The supposed independence of government regulators is designed to ensure neutrality and lead to evidence-based decision making. But this sacrifices the ability to rapidly adapt to technological change, and can lock in outdated processes. Market competition requires successful private companies to adapt to changes in the market or they will fall behind more nimble competitors. Absent market pressures (or constant prodding from Congress and the public), federal agencies such as the FDA become sluggish.
The FDA controls industries that account for a quarter of consumer spending, and, in its role as drug regulator, its decisions can literally mean life or death for patients with life-threatening diseases. Keeping pace with innovation is imperative to the Agency’s success.
The report’s authors control for difference in workloads and drug complexity when evaluating FDA divisions. Even when this is done, the Oncology Division takes an average of 200 days to approve a drug instead of nearly 800 for Cardio/Renal, without seeming to sacrificing safety. Faster review decisions create incentives for pharmaceutical companies to invest more in research and development since they know they have a faster and more predictable path to market. This allows patients who need access to life-saving drugs to receive effective medical treatment earlier.
Median approval time for new drugs is three times as long in the slowest division as in the fastest. The Oncology division is about 60 percent faster in its approval process than the average of all other divisions. Faster approval in Oncology comes from more drugs designated for FDA’s fast-track or accelerated approval pathways, and is likely behind rapid advancements in the battle against cancer. The authors estimate that if this gap in performance between Oncology and other divisions were cut in half, the cost of developing a new drug would fall by an estimated $46 million—for a total savings across all non-oncology drugs of almost $1 billion a year.
Benefits of these savings would not be confined to pharmaceutical companies. Patients would be given better chances at living longer, healthier lives.

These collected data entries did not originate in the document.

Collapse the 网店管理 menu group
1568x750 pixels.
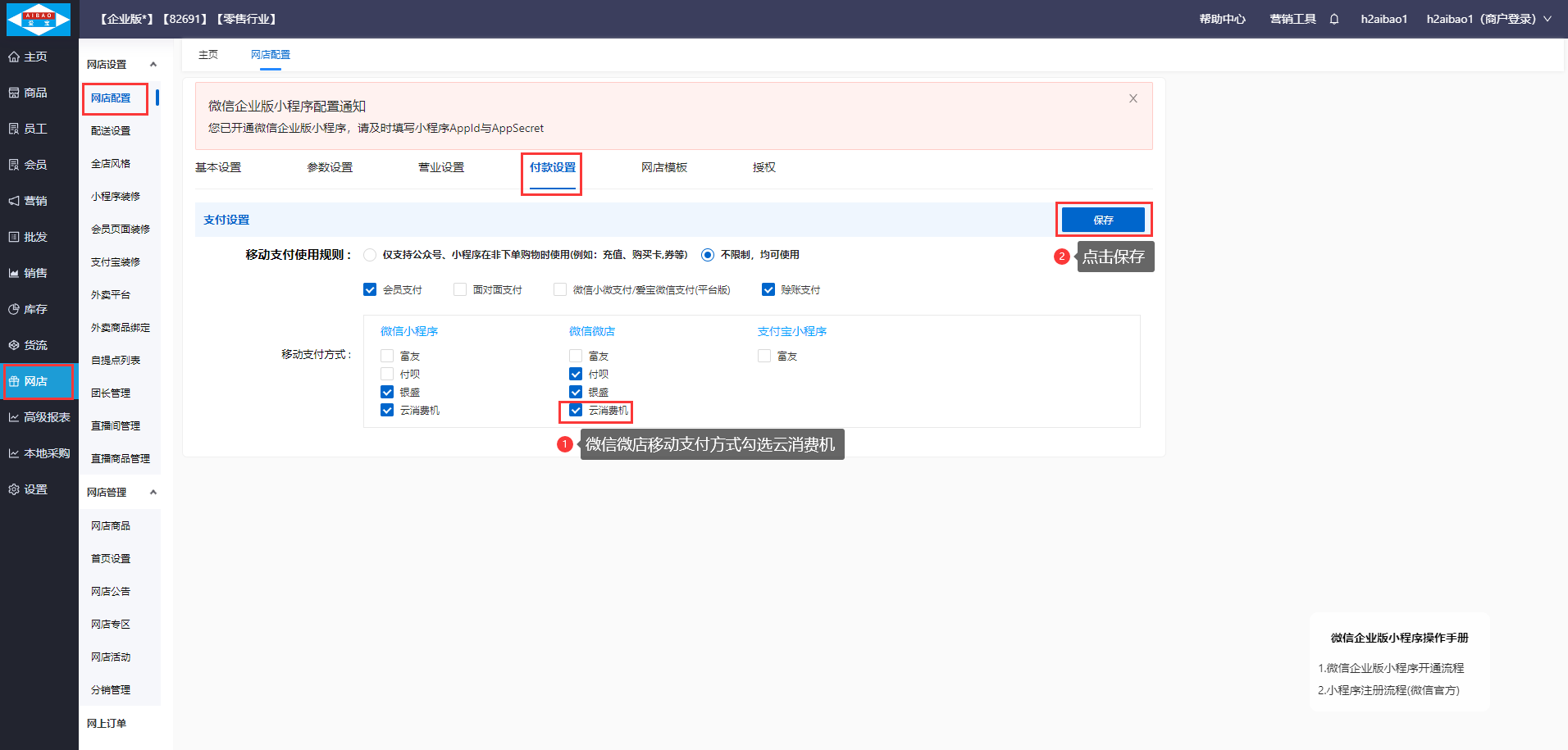click(x=153, y=492)
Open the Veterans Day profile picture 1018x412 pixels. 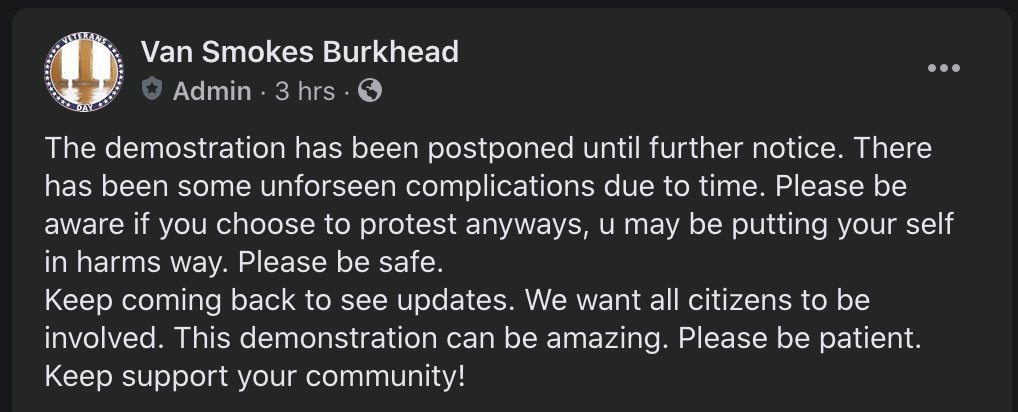point(84,73)
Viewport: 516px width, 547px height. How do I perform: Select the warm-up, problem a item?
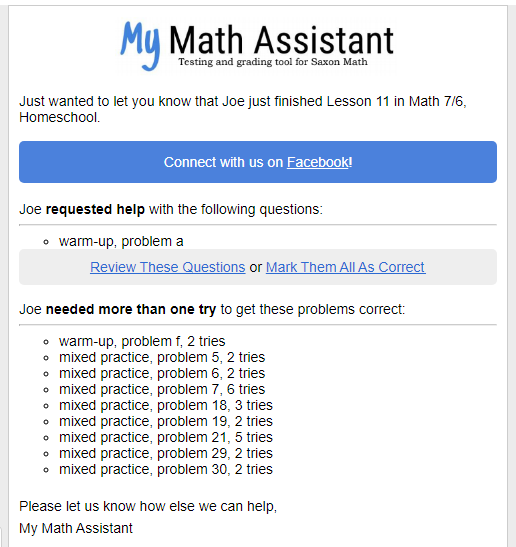[x=121, y=241]
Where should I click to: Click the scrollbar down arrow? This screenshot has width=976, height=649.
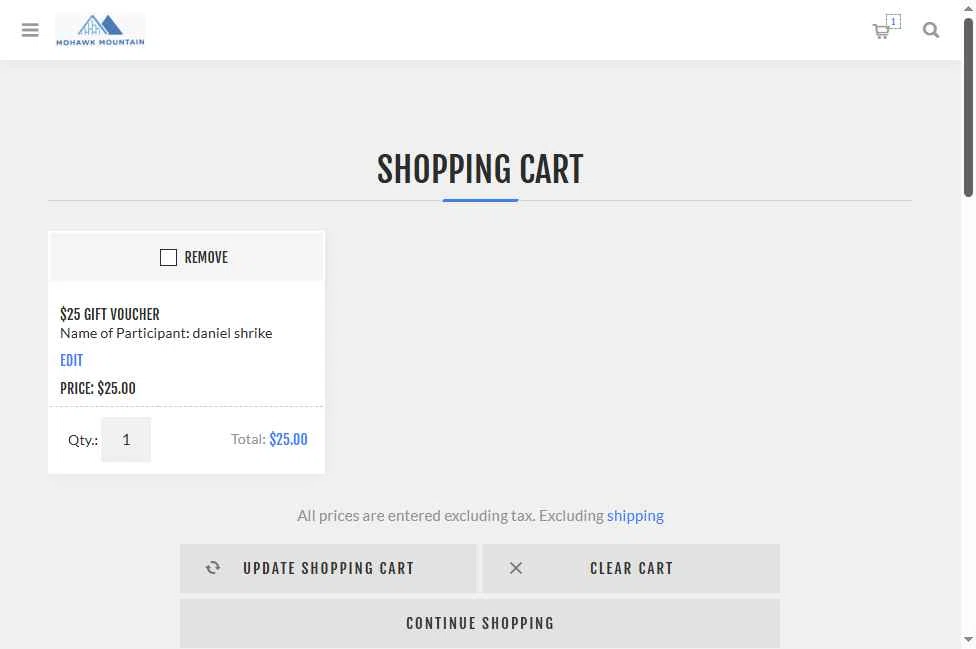click(x=968, y=640)
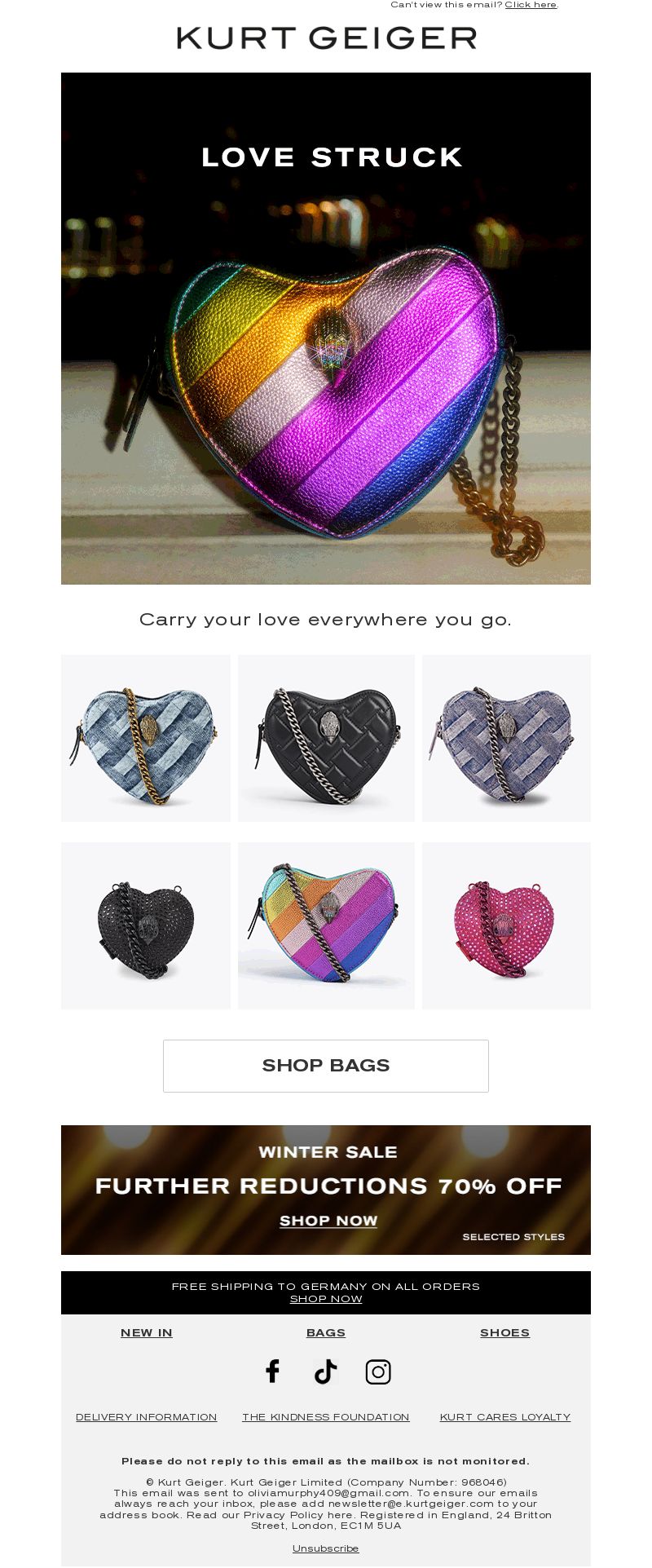
Task: Select the purple denim heart bag thumbnail
Action: pyautogui.click(x=506, y=738)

Dynamic medical advances require flexible regulatory frameworks for evaluating and approving them. As Manhattan Institute senior fellow Peter Huber argues in his new book, The Cure in the Code, 21st century medicine requires an individualized approach, rooted in evolving fields such as genomics. Personalized, effective, and safe medical treatment informed by genetic sequencing and other tools is possible—if the FDA extends the tools adapted in the battle against cancer and HIV/AIDS to other diseases.
The FDA’s quest to adapt to new medical realities is often stymied by a backlash over unexpected adverse events from approved drugs (infamous examples include Vioxx and Rezulin). Public backlash is inevitable since the negative effects are clearly visible. However, if the FDA fails to approve a safe drug, it is more difficult to assign blame since many of the negative effects are unseen or cannot be clearly linked to excess caution. Where flexibility is the rule, it is often because of deeply committed, highly vocal patient groups. Developing more personalized regulatory tools based on genetics or other factors would help ensure that patients had timely access to drugs that were most likely to benefit them.
The FDA faces many conflicting demands. It was created with the best of intentions, to keep consumers safe, but risk-benefit decisions facing patients are inherently varied, and often deeply personal. When the FDA has adapted to demands from patients to allow more flexible regulatory standards, as in the case of HIV/AIDS and cancer, patients have overwhelmingly benefitted.
Thankfully, as the new Manhattan Institute report shows, successful reform models exist—and they come from inside the FDA. When pressed, the FDA delivers. Lessons learned from the agency’s most efficient divisions can become a model of 21st century regulation—personalized, timely, and patient-centered.